> _Provided text_:
————

Tuesday, February 08, 2011
meditation on meditation
i tried to meditate today. i keep reading about that recent study that showed that your brain shows visible benefits (in the areas of memory, self-awareness, learning) when you meditate regularly. so i read carefully how to go about it in the book i just finished - instructions to the cook by bernard glassman and rick fields. i arranged myself just as they suggested, took a deep breath and tried to clear my mind.
and i'll admit i gave up within about two minutes. i just couldn't do it. i couldn't calm my thoughts. i found it utterly impossible to think of nothing. all i could think about was what i wanted to do today. i tried to count as they suggested, but that reminded me too much of the obsessive counting i find myself doing when i'm stressed. you know what i mean, suddenly finding yourself saying 78, 79, 80 in your head and wondering how you got all the way there without noticing? (i am not mental. i know you know what i mean.)

————

> _Collected data_:
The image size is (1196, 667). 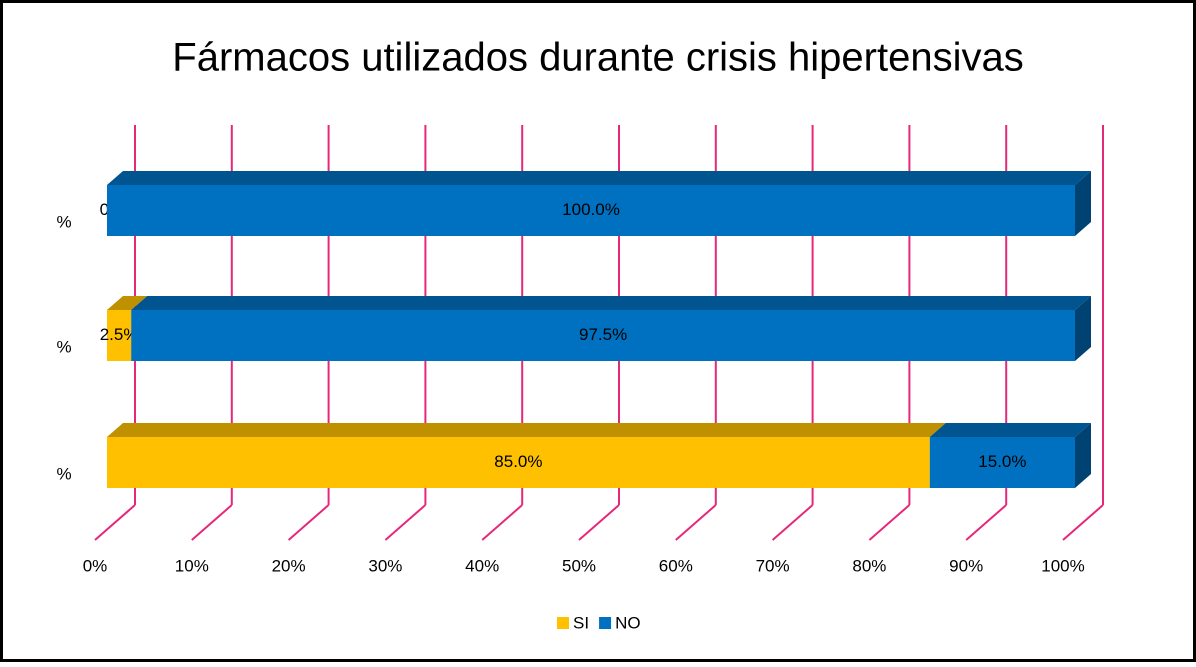 I want to click on data-label: 85.0%, so click(x=518, y=462).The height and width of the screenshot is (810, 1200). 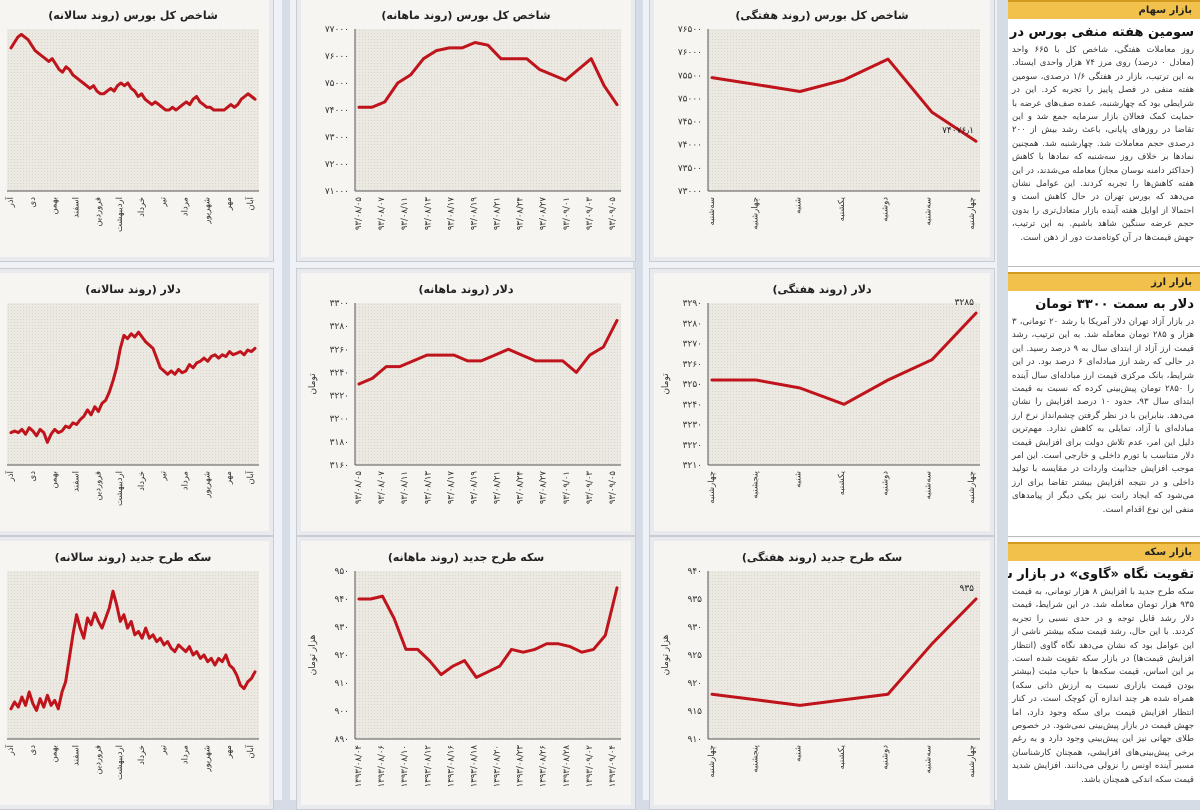 What do you see at coordinates (10, 750) in the screenshot?
I see `x-tick-label: آذر` at bounding box center [10, 750].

————

> _Assignment_:
Write the next part of the blog post about trying to meditate, picking up right after its last sentence.

> _Output_:
and then i proceeded to spend my morning making bread and vegetarian chili (to which i added some gorgeous chorizo at the last minute, thereby un-vegetarian-ing it) and spending the afternoon quilting two of the quilt tops i made during january.
the hum of the sewing machine, the concentration on even straight lines mesmerized me. i found that i thought of nothing else but the task at hand as i smoothed the cloth and fed it carefully through my trusty sewing machine. a meditative act if there ever was one. mindfulness. being utterly in the moment there as i sewed.
and this evening i read this article and i felt a little better. i can always try again tomorrow. whether it's sitting quietly for a few minutes or sewing some more or chopping a few vegetables.
i can feel my brain growing already.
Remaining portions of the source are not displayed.